[Extracted data entries]
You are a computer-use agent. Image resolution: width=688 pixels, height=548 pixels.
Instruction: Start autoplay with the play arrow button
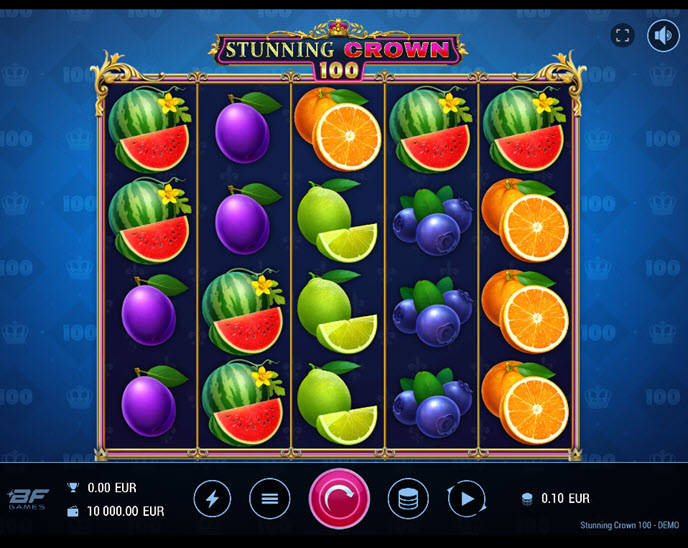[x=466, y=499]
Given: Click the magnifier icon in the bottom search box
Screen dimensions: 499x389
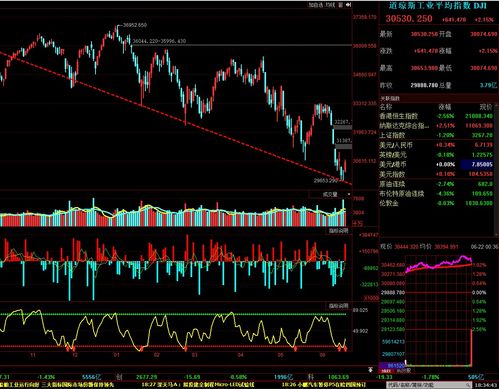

Task prompt:
Leave out the pictures, then return every line of the data exactly.

Response for this exercise:
You are a computer-use agent. Image resolution: width=688 pixels, height=548 pixels.
Instruction: Start autoplay with the play arrow button
[x=466, y=499]
Given: Click the magnifier icon in the bottom search box
Screen dimensions: 499x389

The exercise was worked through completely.